The syllabus guided students through a combination of readings, writings, and projects, divided into some very general categories:

  • Looking at Books, including a quick glance at descriptive bibliography and artist’s books, with a visit from a rare books librarian and staff from Brown’s Haffenreffer Museum of Anthropology, to talk about Western and non-Western books.
  • Making Books, with visits from a book conservator, a virtual tour of a local offset printshop, and student working in the Brown Design Workshop to make paper, marble paper, cut letters into linoleum, and experiment with toy presses. I talked about the process of turning my book from manuscript to book. Brown’s Digital Publications editor introduced the way that manuscripts are turned into books and the challenges of digital books. Students experimented with and wrote about a variety of digitization techniques, from OCRing to text encoding.
  • Buying, Selling, and Owning Books included visits from an antiquarian book dealer and three librarians. Students visited local bookstores and virtual book fairs and wrote about them. They described their personal libraries, or the digital libraries on their phones or computers, and imagined book collections they might build.
  • Using Books considered reading and research. The pandemic was easing, and Brown allowed in-person meetings, and we took advantage of that with students reading aloud to the group examples of reading meat to bread aloud, from Supreme Court justices’ dissents to children’s bedtime stories to Dragons and Dungeons scenarios. And we explored a faculty office and a departmental library in the building we met in, an exercise in what I called “forensic librarianship”: what can you tell about a person or a program from analyzing their library?
Colin Orihuela’s “Does this book know page from word”? explored ideas about letters, words, sentences, pages, and books.
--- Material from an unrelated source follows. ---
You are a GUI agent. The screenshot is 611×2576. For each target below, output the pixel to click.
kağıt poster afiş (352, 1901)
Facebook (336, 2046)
The final projects were quite wonderful. The guidelines were quite loose – make something, material or digital, that helps you learn something about books. For many students, that meant making some kind of artist’s book, though perhaps it’s better to call it something new, perhaps a “historian’s book.” Some of my favorites:

  • A book that used laser cutting to capture the soundwaves of a reading of Ezra Pound’s “In a Station of the Metro,” inspired by Ken Liu, “The Bookmaking Habits of Select Species
  • A concrete “book” the size and shape of Audubon’s double-elephant folio Birds of America with the famous flamingo image drawn on the wet concrete and spray-painted
  • A girdle book reimagined for 2021
  • An exploration of the 1950s hobby of printing newspapers on a toy printing press, based in part on an interview with a former printer, with the result printed, in part, on one of those toy presses.
Julianne Schwerdtfeger interviewed the owners of Providence bookstores to create a zine.

Along with their project, each student wrote an essay describing it, putting it into the context of book history and their personal history with books.

The course was an eccentric success. A success in that students enjoyed it, learned new things, and explored new ways of knowing. Eccentric in several ways. It was based on book history, but not a book history course. A course about making things, but done in a time when teaching making in the usual way wasn’t possible. A material culture course, but about an object that is in essential ways more than just material, and with a strong emphasis on the digital. A course that produced some wonderful artist’s books, but not an art course. In some ways, it was an ideal summer pandemic course, taking advantage of both virtual and physical approaches; and an ideal first-year seminar, allowing new students the opportunity to explore a topic with both humanistic techniques and artistic creativity.